EXERCISE PROMPT. Copy the stretch of the listing from the line containing "Find the location" through the line containing "end-market-cell: Healthcare Facilities". Leave the pictures out of your copy.

RECORDS FOR THE TASK.
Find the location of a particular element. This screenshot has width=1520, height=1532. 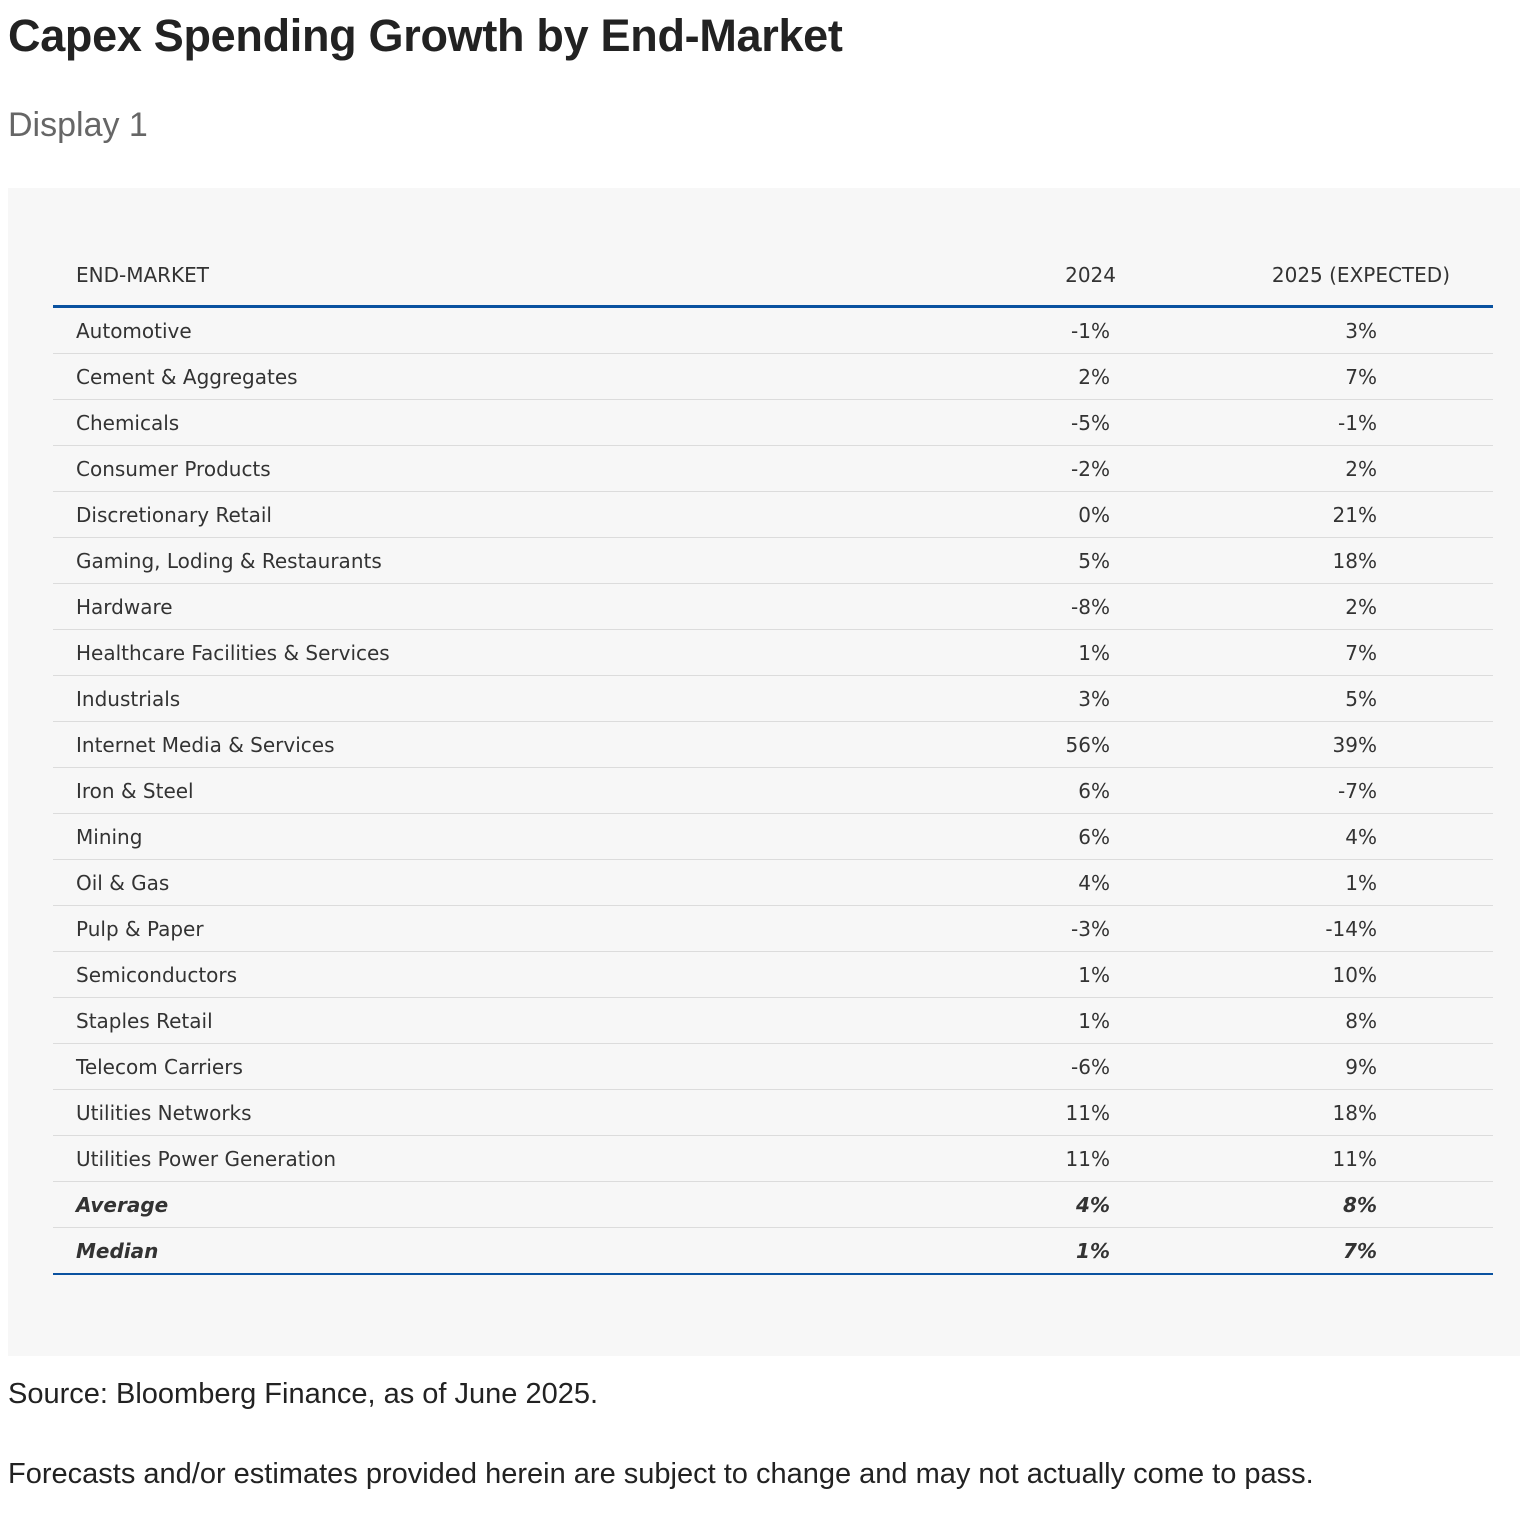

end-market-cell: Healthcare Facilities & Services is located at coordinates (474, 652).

==

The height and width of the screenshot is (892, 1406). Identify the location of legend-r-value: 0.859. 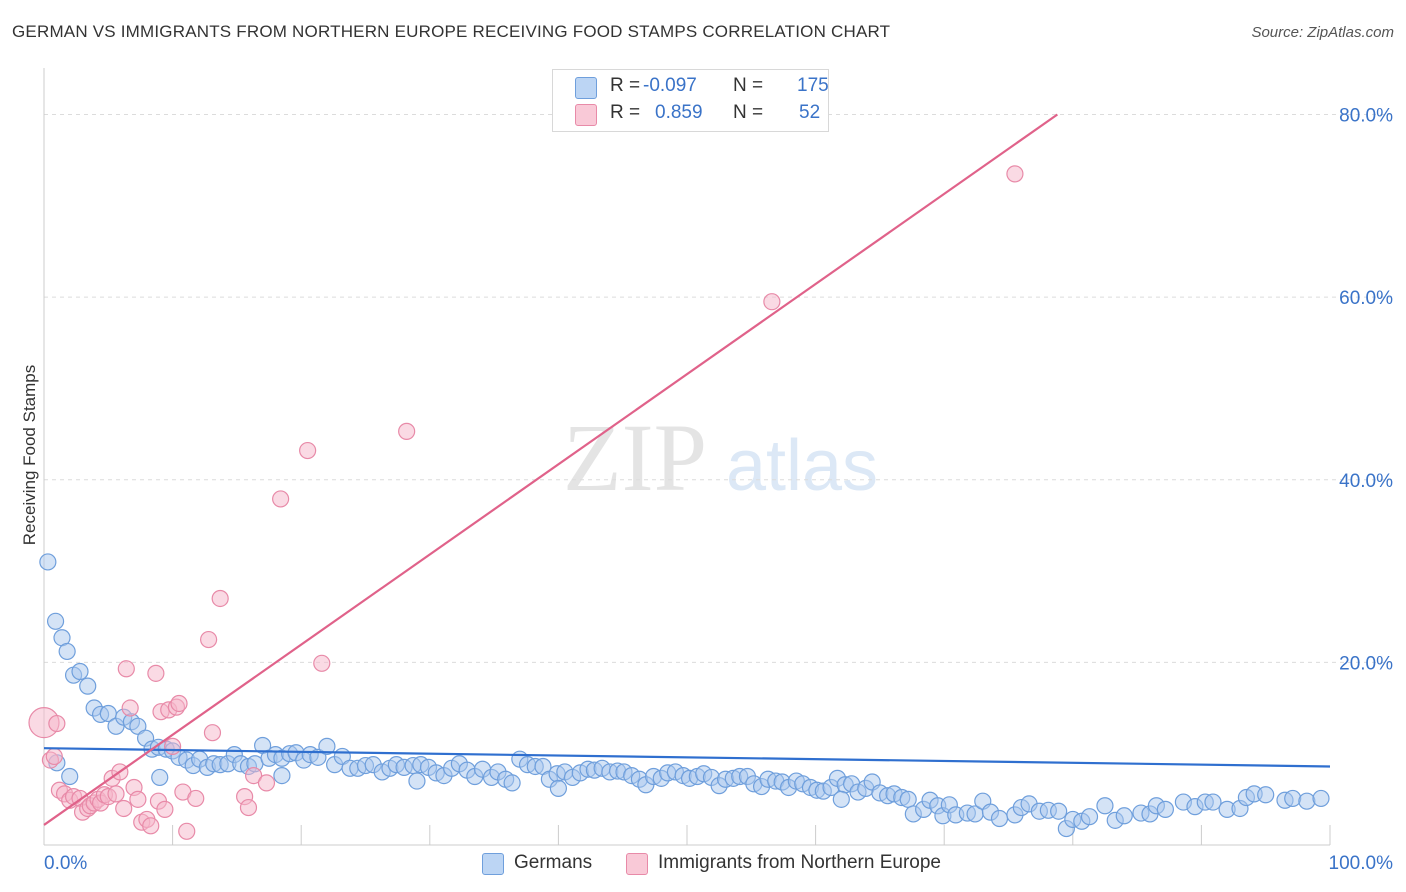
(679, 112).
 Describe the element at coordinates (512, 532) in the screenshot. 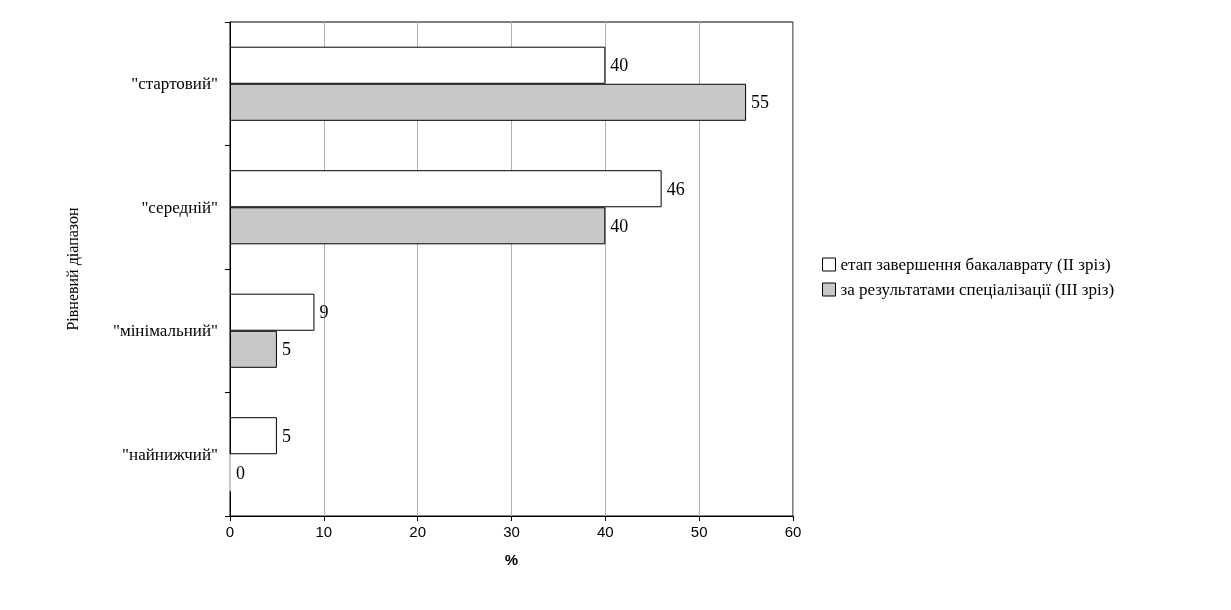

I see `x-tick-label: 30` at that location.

EXERCISE RESULT.
Find the location of a particular element. This screenshot has width=1520, height=1532. 

end-market-cell: Healthcare Facilities & Services is located at coordinates (474, 652).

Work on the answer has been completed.